Dennis Darling

Personal information
- Born: 6 May 1975 (age 51) Nassau, Bahamas

Sport
- Sport: Track and field
- Club: Houston Cougars

Medal record
Men's athletics
Representing Bahamas
World Championships
| Bronze medal – third place | 2003 Paris | 4x400 m relay |
Central American and Caribbean Games
| Bronze medal – third place | 1998 Maracaibo | 4x400 m relay |
CARIFTA Games Junior (U20)
| Bronze medal – third place | 1994 Bridgetown | 400 m |
| Bronze medal – third place | 1994 Bridgetown | 4x100 m relay |

= Dennis Darling =

Bahamian athlete

Dennis Theodore Darling (born 6 May 1975) is a Bahamian former athlete who specialized in the 400 metres.

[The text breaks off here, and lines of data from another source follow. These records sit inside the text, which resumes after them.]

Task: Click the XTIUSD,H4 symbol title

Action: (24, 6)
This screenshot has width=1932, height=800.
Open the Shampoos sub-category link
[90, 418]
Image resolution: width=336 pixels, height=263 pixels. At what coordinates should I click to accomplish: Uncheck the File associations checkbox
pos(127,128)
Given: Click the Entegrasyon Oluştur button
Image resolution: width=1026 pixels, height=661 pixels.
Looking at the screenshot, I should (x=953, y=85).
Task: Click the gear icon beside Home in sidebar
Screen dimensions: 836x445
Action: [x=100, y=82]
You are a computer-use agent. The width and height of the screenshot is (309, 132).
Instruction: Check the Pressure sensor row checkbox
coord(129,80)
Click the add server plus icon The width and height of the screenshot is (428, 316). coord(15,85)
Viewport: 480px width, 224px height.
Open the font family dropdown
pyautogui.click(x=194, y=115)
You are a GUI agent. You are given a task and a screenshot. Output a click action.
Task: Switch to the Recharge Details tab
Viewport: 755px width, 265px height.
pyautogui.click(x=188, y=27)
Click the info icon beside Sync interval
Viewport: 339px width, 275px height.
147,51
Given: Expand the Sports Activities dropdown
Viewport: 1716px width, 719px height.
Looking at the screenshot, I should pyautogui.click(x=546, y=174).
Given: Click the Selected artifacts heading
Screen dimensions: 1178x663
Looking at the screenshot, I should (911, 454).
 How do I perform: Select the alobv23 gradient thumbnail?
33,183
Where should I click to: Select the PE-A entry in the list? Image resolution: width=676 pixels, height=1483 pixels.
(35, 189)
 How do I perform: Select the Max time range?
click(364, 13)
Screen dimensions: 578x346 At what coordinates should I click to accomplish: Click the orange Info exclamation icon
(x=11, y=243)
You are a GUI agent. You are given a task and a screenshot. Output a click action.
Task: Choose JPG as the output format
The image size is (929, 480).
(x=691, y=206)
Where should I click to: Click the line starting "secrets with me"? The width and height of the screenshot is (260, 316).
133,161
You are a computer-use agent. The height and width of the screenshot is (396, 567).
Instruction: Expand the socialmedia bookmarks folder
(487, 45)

He is currently a track and field assistant coach at Texas Christian University.

Darling competed in 400 metres at the 1997 World Championships, where he was knocked out in the heats with 47.96 seconds. By 2003, his best season, he had lowered his personal best by over two seconds and achieved 45.83 seconds. He ran for the Bahamian 4 x 400 metres relay team at the 2003 World Championships, who were promoted from fourth to third place after the USA was stripped of the gold medal because Calvin Harrison was found guilty of a doping violation.

In 2004 he finished fifth in 4 x 400 metres relay at the 2004 World Indoor Championships, together with teammates Chris Brown, Timothy Munnings and Andretti Bain. Darling then ran for the Bahamian 4 x 400 metres relay team in the 2004 Olympics, but only in the qualifying heat.

Darling is married to fellow Bahamian track and field athlete Tonique Williams-Darling. Darling is the older brother of former NFL wide receiver Devard Darling. He is also the cousin of Bahamian Olympic triple jumper Frank Rutherford. He also coaches alongside Arizona State University All-American Jordan Durham.